◆ **What you need to do**
Report every line in the records below that holds the word "computer".

◆ **Collected data**
►

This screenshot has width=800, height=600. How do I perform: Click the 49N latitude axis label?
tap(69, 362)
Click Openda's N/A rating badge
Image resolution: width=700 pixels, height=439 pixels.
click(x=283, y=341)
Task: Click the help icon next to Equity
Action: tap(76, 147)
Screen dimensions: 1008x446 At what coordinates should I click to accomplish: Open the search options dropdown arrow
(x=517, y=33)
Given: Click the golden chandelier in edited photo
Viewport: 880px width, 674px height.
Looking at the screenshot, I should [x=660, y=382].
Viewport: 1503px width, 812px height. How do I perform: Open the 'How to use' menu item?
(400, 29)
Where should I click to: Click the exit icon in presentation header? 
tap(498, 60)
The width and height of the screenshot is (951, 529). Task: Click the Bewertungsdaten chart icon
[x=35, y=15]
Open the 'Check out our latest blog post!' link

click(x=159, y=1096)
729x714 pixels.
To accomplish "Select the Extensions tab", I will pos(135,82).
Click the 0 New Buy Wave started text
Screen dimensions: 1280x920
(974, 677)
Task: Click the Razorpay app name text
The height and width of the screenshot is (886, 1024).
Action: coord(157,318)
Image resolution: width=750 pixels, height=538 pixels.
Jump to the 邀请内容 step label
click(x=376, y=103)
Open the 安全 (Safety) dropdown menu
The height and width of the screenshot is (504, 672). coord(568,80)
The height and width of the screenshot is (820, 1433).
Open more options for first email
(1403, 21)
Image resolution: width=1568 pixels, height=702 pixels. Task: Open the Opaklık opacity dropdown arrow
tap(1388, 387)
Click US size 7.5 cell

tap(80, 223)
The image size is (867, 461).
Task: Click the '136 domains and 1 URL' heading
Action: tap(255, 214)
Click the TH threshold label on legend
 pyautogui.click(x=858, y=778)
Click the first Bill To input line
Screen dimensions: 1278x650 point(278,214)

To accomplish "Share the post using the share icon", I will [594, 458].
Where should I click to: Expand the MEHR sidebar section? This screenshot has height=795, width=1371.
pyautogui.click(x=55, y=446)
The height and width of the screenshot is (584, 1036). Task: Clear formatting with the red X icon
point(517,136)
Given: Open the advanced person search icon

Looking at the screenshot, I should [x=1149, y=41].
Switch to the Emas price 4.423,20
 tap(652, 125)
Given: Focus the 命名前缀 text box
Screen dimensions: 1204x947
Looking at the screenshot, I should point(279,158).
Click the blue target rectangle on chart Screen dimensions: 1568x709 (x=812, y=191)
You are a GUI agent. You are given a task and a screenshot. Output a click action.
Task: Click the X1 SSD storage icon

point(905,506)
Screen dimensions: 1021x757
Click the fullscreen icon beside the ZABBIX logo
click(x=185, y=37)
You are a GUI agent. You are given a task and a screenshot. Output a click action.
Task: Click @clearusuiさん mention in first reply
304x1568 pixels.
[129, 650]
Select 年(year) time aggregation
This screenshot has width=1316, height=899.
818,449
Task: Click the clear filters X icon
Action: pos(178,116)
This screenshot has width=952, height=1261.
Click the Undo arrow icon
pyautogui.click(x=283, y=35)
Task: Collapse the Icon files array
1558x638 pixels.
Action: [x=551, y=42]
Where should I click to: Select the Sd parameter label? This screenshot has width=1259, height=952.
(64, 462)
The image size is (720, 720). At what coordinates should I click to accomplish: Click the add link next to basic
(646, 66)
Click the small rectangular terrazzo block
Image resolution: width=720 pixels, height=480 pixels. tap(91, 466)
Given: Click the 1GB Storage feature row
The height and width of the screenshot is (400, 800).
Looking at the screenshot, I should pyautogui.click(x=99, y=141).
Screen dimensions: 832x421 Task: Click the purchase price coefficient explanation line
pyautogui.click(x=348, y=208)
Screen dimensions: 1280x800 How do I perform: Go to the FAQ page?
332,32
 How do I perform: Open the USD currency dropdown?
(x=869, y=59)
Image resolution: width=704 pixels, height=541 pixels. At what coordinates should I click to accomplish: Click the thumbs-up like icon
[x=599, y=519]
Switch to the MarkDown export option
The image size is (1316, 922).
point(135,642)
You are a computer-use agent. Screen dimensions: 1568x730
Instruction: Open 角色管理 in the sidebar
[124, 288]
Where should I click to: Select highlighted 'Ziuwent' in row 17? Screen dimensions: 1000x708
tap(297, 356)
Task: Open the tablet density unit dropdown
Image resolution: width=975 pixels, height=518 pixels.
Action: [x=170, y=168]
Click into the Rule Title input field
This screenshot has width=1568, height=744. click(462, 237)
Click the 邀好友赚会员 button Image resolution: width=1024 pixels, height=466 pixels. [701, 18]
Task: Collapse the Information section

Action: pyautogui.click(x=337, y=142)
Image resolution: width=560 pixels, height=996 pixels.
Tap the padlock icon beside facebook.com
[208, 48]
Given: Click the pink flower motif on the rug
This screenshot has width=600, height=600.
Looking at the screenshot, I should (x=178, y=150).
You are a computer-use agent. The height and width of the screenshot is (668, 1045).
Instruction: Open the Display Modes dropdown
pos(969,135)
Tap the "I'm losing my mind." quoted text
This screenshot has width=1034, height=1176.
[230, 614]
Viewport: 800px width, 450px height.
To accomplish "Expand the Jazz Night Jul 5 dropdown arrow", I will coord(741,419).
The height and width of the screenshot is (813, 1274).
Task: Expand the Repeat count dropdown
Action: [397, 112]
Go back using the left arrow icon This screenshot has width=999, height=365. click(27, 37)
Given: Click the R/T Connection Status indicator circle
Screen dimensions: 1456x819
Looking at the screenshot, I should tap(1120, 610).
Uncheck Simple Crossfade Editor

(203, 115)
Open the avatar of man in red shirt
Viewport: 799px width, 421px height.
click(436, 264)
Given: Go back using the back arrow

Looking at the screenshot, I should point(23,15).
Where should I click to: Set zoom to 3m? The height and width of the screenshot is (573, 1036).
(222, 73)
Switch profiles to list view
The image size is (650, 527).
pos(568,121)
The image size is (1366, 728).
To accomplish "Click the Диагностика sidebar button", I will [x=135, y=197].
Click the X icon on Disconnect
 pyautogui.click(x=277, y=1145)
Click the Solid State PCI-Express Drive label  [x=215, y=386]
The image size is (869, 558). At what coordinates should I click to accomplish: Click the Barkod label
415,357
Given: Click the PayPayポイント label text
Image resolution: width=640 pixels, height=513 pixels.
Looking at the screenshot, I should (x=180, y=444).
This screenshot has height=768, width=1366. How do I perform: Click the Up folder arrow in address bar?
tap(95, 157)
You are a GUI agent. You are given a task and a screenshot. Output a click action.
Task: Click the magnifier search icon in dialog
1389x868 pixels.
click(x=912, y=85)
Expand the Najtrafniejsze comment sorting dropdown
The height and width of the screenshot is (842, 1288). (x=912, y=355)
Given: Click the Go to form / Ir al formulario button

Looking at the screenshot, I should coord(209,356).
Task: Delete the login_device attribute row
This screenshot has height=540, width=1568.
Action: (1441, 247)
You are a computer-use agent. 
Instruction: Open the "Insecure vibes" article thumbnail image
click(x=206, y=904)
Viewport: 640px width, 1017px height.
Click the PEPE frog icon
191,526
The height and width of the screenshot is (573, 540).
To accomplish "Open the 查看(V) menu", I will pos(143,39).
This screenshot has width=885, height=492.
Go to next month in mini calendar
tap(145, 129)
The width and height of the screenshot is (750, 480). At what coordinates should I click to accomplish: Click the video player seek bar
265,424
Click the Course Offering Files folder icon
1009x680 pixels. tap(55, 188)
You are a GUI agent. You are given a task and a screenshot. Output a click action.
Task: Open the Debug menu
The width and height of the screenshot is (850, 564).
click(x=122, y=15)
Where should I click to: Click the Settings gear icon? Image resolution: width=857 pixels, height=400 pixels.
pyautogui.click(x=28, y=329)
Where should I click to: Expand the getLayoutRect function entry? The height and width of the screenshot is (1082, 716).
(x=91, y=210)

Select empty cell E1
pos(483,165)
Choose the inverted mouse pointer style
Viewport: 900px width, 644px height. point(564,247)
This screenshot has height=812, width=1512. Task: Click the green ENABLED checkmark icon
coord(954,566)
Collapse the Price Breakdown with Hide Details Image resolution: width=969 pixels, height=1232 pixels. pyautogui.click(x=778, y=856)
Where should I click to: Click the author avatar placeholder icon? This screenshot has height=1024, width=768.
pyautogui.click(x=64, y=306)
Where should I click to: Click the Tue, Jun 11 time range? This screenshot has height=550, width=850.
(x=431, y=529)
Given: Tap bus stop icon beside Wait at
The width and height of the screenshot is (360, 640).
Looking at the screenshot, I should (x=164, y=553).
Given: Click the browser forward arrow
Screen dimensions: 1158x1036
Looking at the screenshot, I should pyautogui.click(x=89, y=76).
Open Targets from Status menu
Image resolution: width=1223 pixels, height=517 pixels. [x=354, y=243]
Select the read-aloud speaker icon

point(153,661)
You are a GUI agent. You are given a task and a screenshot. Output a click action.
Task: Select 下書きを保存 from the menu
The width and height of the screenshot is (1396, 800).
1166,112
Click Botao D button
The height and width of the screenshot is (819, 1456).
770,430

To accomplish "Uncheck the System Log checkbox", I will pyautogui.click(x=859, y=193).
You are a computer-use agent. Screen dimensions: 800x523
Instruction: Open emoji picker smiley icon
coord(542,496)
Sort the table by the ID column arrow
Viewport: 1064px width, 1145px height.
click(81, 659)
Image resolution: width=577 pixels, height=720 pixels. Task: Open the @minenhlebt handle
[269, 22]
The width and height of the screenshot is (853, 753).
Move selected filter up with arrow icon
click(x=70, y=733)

◄

◆ **Result**
You are a computer-use agent. Screen dimensions: 1568x730
You are a computer-use agent. The height and width of the screenshot is (668, 1045).
You are a computer-use agent. 
You are a computer-use agent. Screen dimensions: 800x523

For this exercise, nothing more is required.